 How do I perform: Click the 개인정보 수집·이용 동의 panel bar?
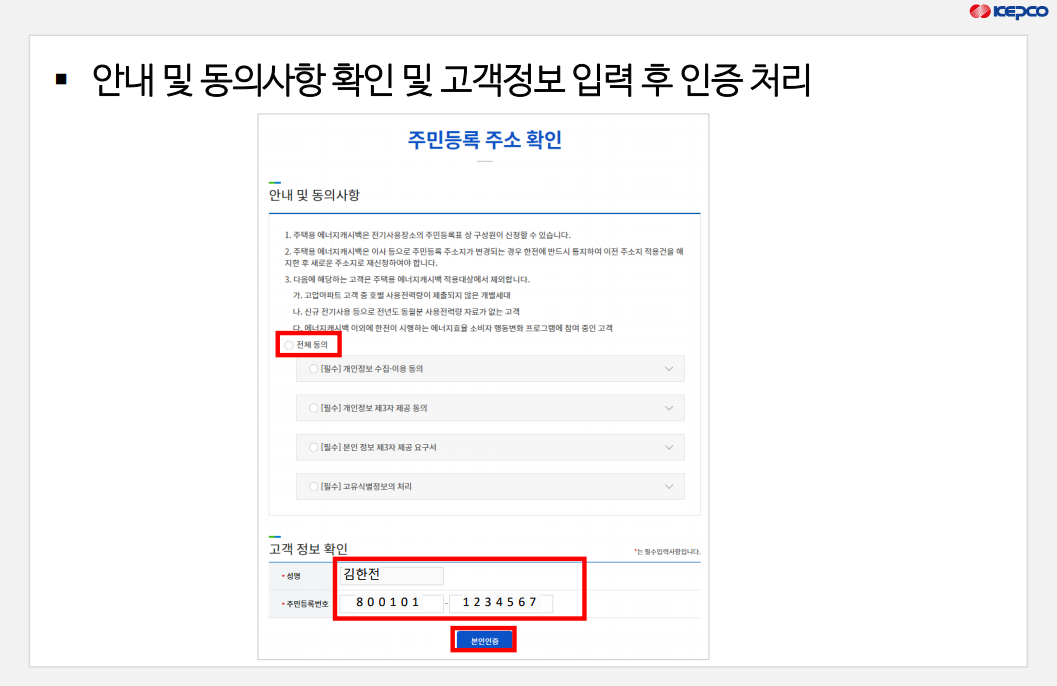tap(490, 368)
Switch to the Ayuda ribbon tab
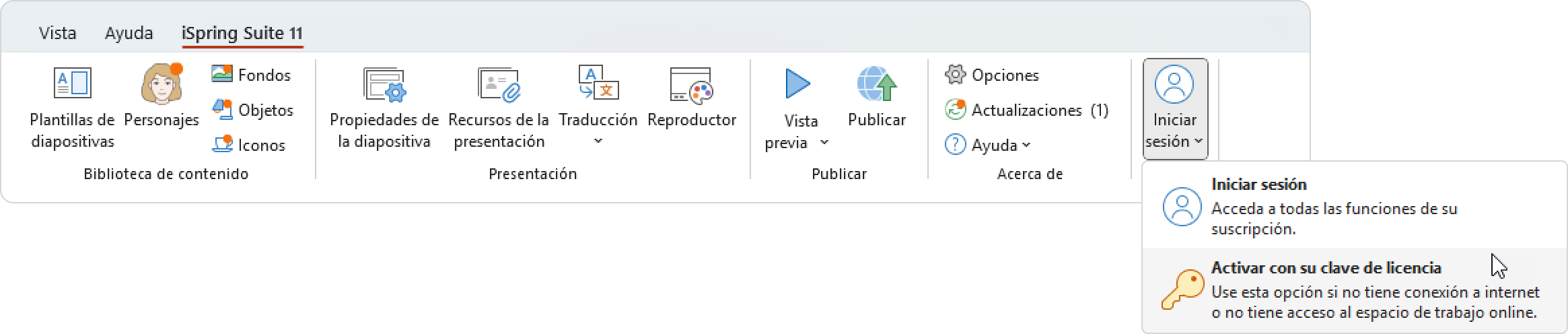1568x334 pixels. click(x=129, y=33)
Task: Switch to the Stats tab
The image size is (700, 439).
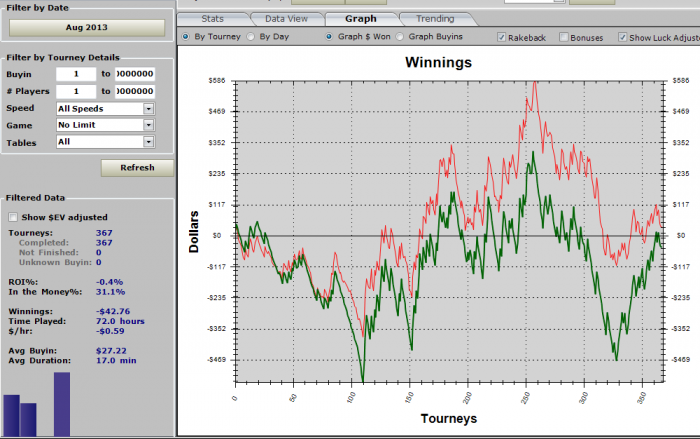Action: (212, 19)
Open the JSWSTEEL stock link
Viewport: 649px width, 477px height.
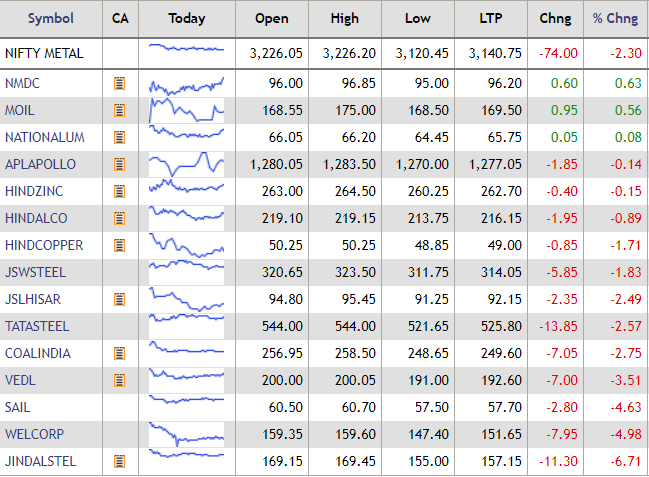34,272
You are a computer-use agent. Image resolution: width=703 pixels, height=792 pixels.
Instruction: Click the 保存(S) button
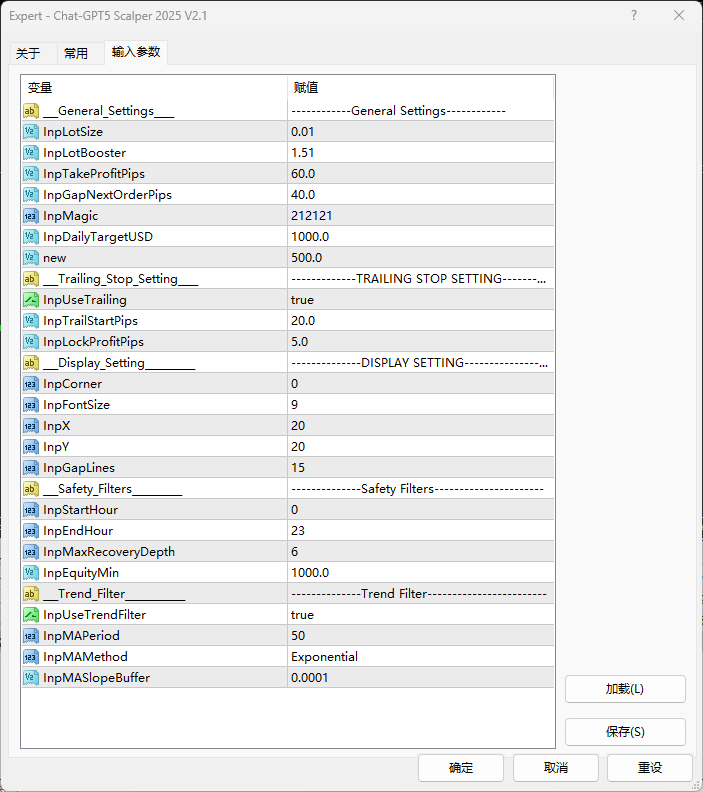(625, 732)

...

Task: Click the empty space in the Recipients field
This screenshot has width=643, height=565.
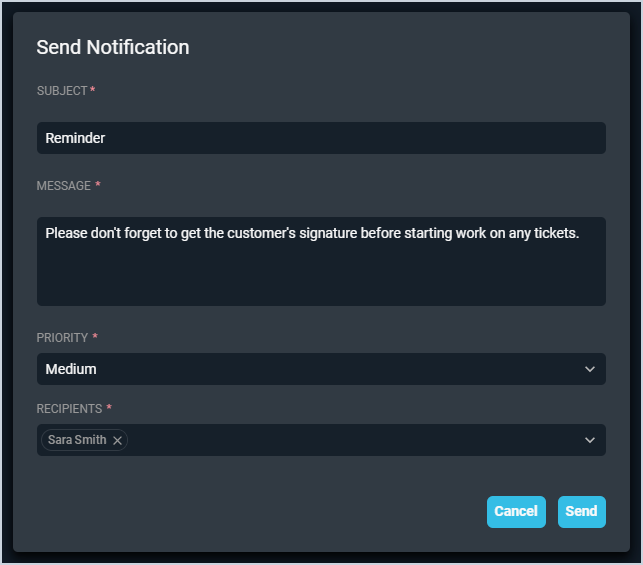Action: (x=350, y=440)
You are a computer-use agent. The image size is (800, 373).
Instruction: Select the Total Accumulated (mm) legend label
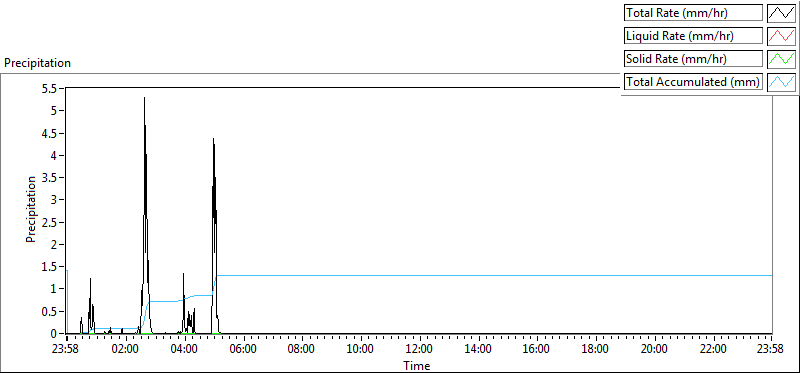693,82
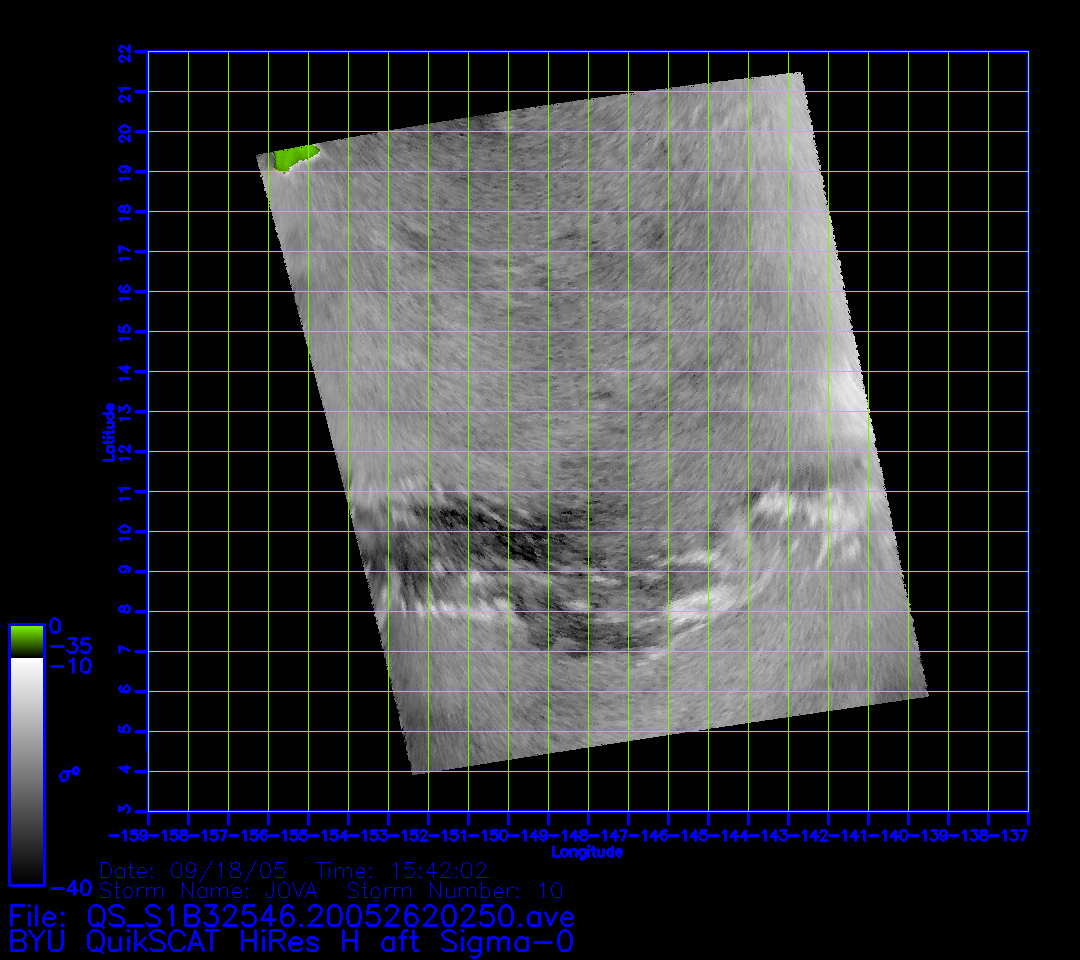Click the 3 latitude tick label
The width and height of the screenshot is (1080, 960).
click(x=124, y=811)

---

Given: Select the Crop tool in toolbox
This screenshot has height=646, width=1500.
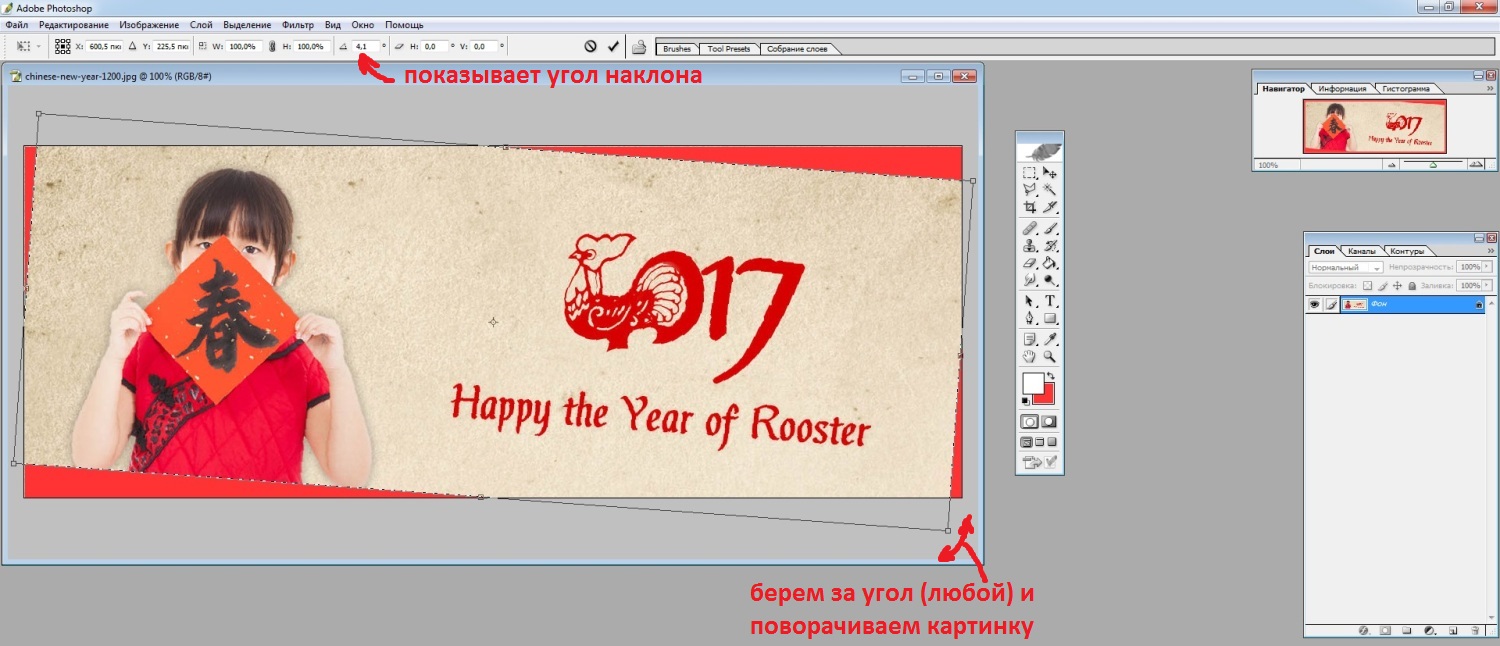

Problem to work on: Word for word, restate the lines above from the one with "This screenshot has width=643, height=565." through the one with "You are a computer-use agent. The", keeping both ends and dropping the pictures.

Solution:
This screenshot has width=643, height=565.
Action: (x=350, y=440)
You are a computer-use agent. The image size is (800, 373).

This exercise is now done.